# Text Classfication using TinyBert
* Dataset: <https://www.kaggle.com/columbine/imdb-dataset-sentiment-analysis-in-csv-format>

In [1]:
import pandas as pd
from sklearn.model_selection import train_test_split
import os 

import torch
import torch.nn as nn

import transformers
import torchflare.callbacks as cbs
import torchflare.metrics as metrics
import torchflare.criterion as crit
from torchflare.experiments import Experiment,ModelConfig
from torchflare.datasets import TextDataloader


In [2]:
df = pd.read_csv("Train.csv")

In [3]:
train_df , valid_df =train_test_split(df , stratify = df.label,  test_size = 0.1, random_state = 42)

In [4]:
tokenizer = transformers.AutoTokenizer.from_pretrained("prajjwal1/bert-tiny")

train_dl = TextDataloader.from_df(
                        df = train_df,
                        input_col = 'text',
                        label_cols = 'label',
                        tokenizer = tokenizer,
                        max_len = 128).get_loader(batch_size = 16 , shuffle = True)

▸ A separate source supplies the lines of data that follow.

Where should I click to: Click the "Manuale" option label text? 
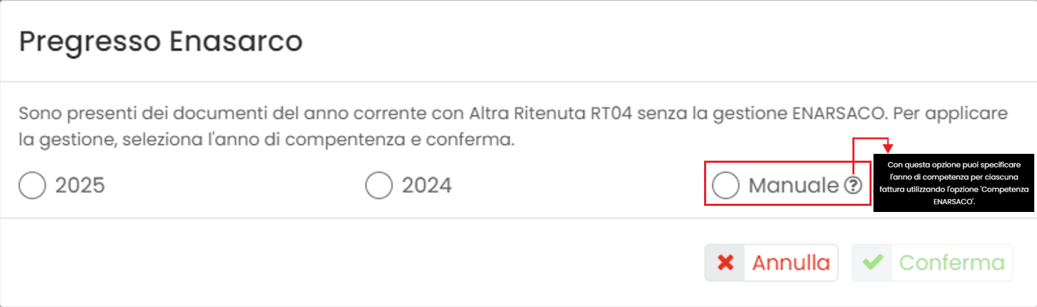(794, 185)
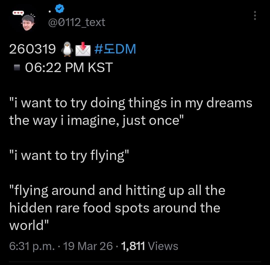
Task: Open the 1,811 Views count
Action: 150,246
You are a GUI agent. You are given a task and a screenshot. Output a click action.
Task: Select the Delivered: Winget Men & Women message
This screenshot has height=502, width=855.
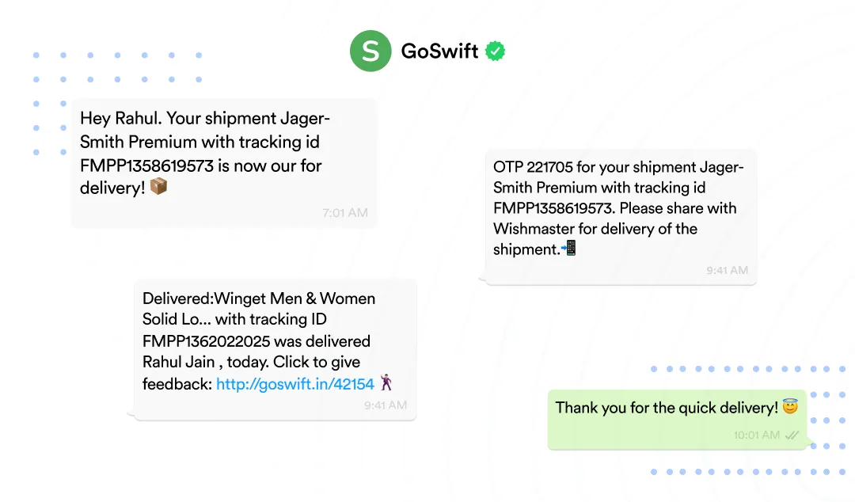(x=275, y=350)

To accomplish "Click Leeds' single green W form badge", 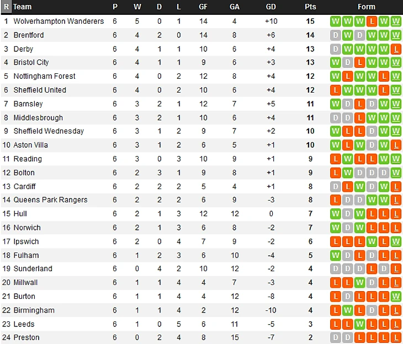I will coord(359,324).
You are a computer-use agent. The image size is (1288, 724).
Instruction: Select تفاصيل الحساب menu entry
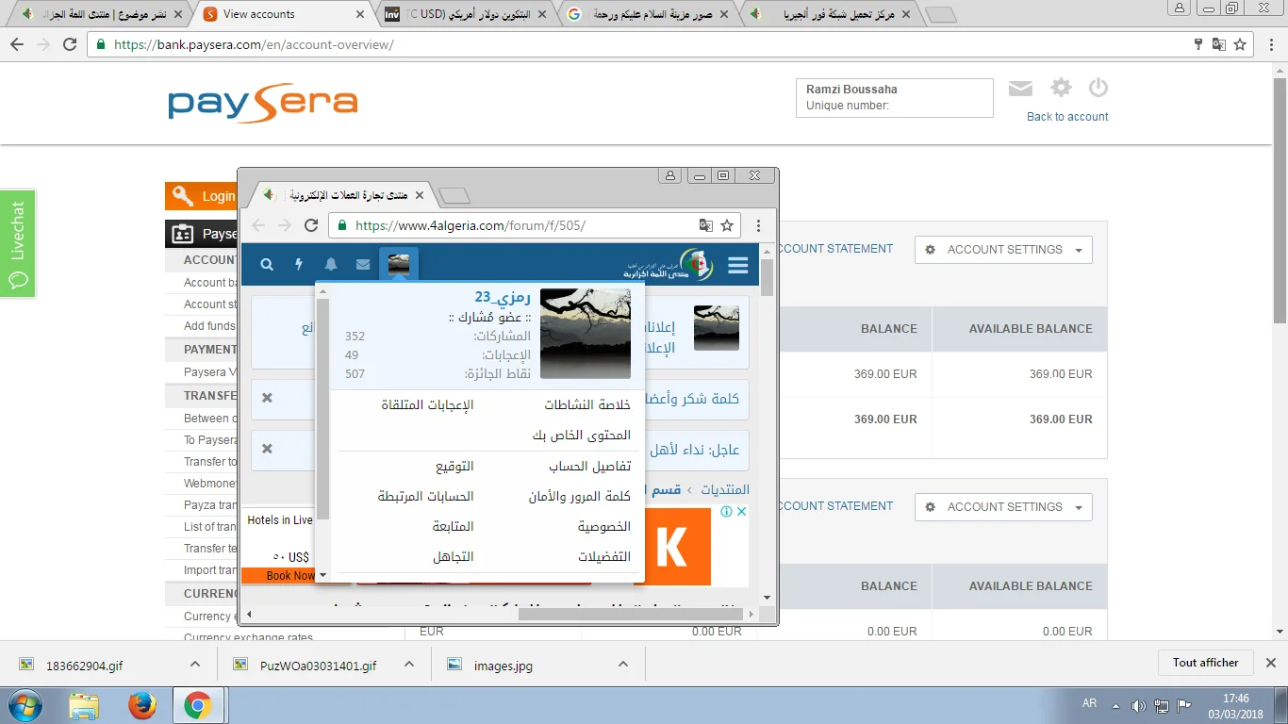(x=589, y=467)
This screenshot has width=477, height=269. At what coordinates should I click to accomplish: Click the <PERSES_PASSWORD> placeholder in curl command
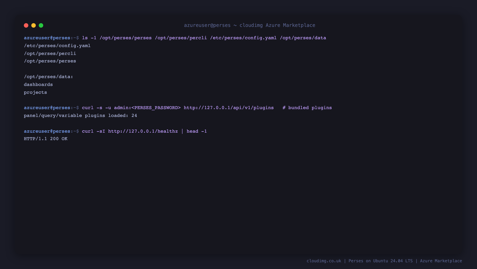pyautogui.click(x=156, y=108)
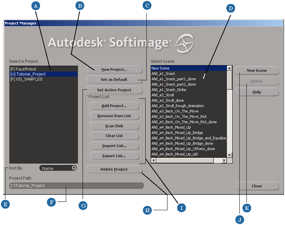Click the Project Path field

click(76, 186)

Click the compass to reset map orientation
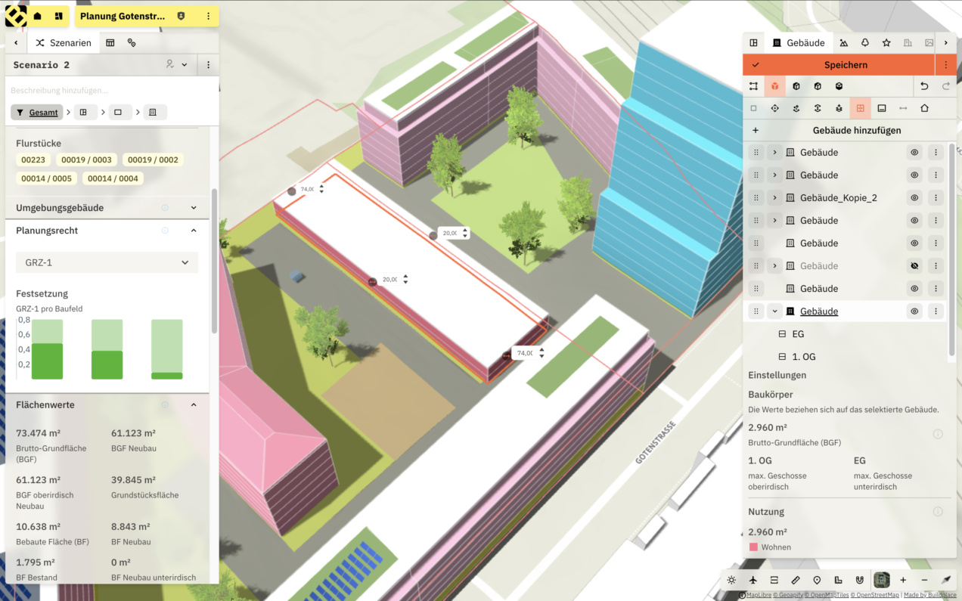point(945,580)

valid_dl = TextDataloader.from_df(
                        df = valid_df,
                        input_col = 'text',
                        label_cols = 'label',
                        tokenizer = tokenizer,
                        max_len = 128).get_loader(batch_size = 16)

In [5]:
class Model(torch.nn.Module):

    def __init__(self,dropout , out_features):

        super(Model , self).__init__()
        self.bert = transformers.BertModel.from_pretrained(
            "prajjwal1/bert-tiny", return_dict=False
        )
        self.bert_drop = nn.Dropout(dropout)
        self.out = nn.Linear(128, out_features)

    def forward(self, x):
        _ , o_2 = self.bert(**x)

        b_o = self.bert_drop(o_2)
        output = self.out(b_o)
        return output


In [6]:
metric_list = [metrics.Accuracy(num_classes=2, multilabel=False)]

callbacks = [
    cbs.EarlyStopping(monitor="val_accuracy", patience=2, mode = "max"),
    cbs.ModelCheckpoint(monitor="val_accuracy" , mode = "max", save_dir = "./",
                       file_name = "model.bin"),
    cbs.ReduceLROnPlateau(mode = "max" , patience = 2)
]

In [7]:
config = ModelConfig(nn_module = Model, module_params = {"dropout" : 0.3 , "out_features" : 1}
                     , optimizer = "AdamW",optimizer_params = {"lr" : 3e-4},
                    criterion = crit.BCEWithLogitsFlat)

In [8]:
exp = Experiment(
    num_epochs=3,
    fp16=True,
    device="cuda",
    seed=42,
)

# Compiling the experiment
exp.compile_experiment(
    model_config = config,
    callbacks = callbacks,
    metrics=metric_list,
    main_metric="accuracy",
)

# Training the models.
exp.fit_loader(train_dl = train_dl , valid_dl = valid_dl)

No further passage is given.